Football: A study recently published in the scientific journal JAMA Neurology addresses an area that has been little studied: the risk of neurodegenerative diseases in former professional football players. Quoting a phrase from Pelé, scientists at the University of Glasgow, Scotland researched “the ugly side of the beautiful game”, and concluded that the prevalence of risk depends on the athlete’s position on the field.

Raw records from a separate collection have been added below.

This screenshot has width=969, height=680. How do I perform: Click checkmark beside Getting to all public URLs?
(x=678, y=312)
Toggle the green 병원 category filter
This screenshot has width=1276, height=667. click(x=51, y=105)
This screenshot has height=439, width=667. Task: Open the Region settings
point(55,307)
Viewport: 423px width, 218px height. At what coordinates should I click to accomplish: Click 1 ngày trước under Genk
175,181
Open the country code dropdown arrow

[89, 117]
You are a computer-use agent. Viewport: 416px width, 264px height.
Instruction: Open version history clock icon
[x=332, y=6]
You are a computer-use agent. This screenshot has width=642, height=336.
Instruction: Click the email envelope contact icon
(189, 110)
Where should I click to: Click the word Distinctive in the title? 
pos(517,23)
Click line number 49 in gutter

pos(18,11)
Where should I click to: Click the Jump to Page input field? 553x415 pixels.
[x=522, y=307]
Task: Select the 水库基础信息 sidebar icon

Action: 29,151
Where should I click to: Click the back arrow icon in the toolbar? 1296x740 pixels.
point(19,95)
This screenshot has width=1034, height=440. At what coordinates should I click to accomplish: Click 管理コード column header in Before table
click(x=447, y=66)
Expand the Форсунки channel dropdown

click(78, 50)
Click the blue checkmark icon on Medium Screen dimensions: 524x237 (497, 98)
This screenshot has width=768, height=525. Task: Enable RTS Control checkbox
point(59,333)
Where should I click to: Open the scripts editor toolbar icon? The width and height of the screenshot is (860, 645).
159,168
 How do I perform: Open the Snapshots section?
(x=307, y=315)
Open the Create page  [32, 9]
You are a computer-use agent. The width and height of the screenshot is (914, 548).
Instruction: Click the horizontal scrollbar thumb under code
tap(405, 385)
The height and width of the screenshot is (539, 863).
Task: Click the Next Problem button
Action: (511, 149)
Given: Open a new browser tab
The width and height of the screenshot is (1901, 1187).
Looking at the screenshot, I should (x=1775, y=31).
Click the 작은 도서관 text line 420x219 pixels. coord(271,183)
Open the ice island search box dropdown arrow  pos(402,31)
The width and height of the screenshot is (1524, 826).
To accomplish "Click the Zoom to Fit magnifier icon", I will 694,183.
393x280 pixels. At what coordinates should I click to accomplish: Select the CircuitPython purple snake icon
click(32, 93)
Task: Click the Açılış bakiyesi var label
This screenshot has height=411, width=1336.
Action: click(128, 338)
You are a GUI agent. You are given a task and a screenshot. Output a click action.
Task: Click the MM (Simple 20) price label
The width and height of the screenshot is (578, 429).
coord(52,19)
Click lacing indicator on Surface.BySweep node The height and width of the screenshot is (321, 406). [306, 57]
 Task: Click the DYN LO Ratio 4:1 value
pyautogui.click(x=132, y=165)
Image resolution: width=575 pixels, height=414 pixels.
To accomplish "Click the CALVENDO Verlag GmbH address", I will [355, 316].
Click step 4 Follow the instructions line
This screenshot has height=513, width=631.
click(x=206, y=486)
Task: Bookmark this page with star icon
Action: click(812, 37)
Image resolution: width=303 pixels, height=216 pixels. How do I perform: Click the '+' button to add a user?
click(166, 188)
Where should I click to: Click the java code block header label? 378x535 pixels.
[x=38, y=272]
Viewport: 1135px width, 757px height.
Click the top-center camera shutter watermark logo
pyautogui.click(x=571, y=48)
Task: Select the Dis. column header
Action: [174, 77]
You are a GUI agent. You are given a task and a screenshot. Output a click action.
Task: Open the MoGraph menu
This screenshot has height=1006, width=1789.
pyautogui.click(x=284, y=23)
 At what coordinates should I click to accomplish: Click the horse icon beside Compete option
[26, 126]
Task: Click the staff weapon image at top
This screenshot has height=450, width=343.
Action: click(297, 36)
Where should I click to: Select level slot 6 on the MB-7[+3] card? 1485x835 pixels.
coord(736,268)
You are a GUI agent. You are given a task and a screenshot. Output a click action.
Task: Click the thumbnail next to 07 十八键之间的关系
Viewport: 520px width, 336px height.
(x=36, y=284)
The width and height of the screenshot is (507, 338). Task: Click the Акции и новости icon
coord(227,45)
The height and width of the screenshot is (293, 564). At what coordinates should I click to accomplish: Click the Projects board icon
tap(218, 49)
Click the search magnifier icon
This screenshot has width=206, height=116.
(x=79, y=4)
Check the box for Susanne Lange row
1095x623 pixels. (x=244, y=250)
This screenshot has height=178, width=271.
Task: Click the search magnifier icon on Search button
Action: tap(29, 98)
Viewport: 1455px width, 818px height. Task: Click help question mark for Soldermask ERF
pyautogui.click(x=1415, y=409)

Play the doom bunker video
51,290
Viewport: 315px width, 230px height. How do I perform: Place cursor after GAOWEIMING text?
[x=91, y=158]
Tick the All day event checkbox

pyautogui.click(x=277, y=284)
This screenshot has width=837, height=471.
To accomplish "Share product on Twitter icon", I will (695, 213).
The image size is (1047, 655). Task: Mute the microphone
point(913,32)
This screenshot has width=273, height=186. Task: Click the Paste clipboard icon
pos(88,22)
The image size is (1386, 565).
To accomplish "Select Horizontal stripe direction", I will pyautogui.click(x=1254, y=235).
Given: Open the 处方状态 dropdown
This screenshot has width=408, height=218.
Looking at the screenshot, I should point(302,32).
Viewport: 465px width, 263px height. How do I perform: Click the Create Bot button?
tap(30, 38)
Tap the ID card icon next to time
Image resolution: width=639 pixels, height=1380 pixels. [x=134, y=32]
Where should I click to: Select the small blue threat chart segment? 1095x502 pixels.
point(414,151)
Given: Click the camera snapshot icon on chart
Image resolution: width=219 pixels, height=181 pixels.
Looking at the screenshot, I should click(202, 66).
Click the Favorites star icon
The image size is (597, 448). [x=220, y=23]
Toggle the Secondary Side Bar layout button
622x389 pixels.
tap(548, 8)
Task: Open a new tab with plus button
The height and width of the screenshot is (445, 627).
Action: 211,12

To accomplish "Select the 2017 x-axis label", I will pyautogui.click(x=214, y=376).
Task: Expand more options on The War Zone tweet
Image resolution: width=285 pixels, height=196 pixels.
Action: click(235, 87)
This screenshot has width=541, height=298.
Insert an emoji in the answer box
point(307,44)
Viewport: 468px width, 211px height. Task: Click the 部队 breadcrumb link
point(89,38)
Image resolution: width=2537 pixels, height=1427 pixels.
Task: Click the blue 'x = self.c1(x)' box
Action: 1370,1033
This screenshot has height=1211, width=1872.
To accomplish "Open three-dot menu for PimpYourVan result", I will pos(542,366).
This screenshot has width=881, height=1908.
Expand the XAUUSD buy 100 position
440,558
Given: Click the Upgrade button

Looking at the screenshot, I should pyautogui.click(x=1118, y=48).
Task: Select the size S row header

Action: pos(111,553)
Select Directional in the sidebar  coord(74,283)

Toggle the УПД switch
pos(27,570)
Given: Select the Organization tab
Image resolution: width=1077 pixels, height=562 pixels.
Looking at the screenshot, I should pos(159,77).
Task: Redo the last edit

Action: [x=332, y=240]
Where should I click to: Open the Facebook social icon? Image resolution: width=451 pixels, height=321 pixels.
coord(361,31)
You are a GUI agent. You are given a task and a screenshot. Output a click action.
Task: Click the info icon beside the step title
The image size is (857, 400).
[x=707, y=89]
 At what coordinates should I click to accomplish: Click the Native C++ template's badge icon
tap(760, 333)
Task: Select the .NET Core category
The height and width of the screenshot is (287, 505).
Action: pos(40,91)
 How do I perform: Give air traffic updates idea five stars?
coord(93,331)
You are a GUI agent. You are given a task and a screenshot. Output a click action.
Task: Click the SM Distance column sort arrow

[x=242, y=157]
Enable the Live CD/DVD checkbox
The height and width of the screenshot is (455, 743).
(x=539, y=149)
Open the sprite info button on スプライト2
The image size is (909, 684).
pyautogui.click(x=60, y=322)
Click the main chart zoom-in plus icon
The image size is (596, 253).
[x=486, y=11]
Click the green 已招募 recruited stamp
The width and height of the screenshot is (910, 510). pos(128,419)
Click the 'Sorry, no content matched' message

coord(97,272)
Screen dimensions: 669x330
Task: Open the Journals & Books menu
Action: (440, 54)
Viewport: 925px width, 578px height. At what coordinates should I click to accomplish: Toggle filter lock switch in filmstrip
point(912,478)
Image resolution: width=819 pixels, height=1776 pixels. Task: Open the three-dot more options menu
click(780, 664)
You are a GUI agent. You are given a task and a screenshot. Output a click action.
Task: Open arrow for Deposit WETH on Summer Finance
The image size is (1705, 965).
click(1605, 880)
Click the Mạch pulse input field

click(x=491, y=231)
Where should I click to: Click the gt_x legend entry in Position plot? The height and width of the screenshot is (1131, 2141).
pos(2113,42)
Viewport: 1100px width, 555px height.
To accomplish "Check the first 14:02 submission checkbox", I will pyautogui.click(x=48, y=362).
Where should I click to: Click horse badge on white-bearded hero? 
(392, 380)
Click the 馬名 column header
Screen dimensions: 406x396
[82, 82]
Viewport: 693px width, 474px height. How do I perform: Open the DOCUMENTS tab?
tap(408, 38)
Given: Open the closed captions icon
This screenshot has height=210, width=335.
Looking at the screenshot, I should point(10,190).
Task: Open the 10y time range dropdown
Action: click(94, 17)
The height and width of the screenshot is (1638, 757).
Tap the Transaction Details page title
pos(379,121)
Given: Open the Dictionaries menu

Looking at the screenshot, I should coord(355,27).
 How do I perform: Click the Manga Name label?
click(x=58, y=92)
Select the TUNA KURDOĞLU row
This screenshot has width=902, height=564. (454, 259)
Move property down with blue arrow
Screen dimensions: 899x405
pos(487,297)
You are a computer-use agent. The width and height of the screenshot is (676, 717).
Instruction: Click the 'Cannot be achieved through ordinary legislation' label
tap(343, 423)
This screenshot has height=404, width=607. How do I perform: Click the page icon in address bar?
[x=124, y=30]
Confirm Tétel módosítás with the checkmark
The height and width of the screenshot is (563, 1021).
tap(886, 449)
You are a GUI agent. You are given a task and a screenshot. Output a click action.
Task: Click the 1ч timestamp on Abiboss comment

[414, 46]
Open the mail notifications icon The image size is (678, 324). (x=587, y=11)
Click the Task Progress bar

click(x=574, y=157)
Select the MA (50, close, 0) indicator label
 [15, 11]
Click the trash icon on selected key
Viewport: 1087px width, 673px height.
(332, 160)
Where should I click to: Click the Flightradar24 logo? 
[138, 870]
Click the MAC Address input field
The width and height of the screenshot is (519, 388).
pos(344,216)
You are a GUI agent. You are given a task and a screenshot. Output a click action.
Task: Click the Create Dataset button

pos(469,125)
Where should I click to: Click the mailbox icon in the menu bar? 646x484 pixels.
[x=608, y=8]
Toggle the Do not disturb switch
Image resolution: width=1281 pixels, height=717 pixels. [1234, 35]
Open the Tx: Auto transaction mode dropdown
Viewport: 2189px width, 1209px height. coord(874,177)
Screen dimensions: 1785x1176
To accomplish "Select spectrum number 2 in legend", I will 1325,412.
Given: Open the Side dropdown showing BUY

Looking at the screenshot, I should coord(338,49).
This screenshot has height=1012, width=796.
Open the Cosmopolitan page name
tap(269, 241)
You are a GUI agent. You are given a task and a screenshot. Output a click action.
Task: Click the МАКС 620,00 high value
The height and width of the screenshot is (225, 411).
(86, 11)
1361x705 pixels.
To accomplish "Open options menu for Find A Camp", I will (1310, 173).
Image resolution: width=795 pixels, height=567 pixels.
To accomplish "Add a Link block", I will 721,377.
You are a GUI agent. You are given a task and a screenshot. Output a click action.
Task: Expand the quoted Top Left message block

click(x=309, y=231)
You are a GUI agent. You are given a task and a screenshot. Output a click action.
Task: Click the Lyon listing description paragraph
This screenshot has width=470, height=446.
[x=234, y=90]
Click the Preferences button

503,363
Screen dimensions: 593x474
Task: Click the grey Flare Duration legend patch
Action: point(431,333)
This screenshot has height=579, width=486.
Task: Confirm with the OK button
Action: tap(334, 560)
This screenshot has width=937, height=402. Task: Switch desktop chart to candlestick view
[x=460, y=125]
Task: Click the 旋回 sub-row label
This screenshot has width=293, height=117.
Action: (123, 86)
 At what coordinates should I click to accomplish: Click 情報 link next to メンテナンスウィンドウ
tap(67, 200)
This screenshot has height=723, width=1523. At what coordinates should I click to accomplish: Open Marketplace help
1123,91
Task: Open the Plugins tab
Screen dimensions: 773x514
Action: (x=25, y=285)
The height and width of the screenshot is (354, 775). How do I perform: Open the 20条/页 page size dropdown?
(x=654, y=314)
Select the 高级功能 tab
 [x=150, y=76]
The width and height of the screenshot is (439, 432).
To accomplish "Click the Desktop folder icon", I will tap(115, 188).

In this sense, defenders, who are possibly the players who head the ball the most, have a five times greater risk of developing dementia than attackers and goalkeepers. In addition, the study states that, regardless of their position on the field, professional players who have been active for more than 15 years are at a higher risk of diseases such as Parkinson’s and Alzheimer’s than the general population.
Although this increased risk of late neurodegenerative diseases and dementia has already been the object of research in professional athletes with exposure to repetitive impacts on the head, as is the case of former boxers and football players, this is the first time that it has been studied in depth the neurological consequences of a sport with (supposedly) low exposure of the head to trauma.
Headbutts or headbutts?
According to the Glasgow study, when assessing the risk of head trauma, one must first consider that football is the most popular sport in the world, with 270 million players playing. Thus, heading the ball (what we call heading) can often turn into an involuntary headbutt on another player, on the ground or even on the crossbar, with serious consequences.
Citing a meeting held in 2017 on head injuries in football, the researchers said that the frequency of headers in football increases when moving from the youth level to the professional level. According to subject matter experts, “both overall exposure to head butts and the force of impact generated by them were considered relatively low, but with considerable individual variability,” says the survey.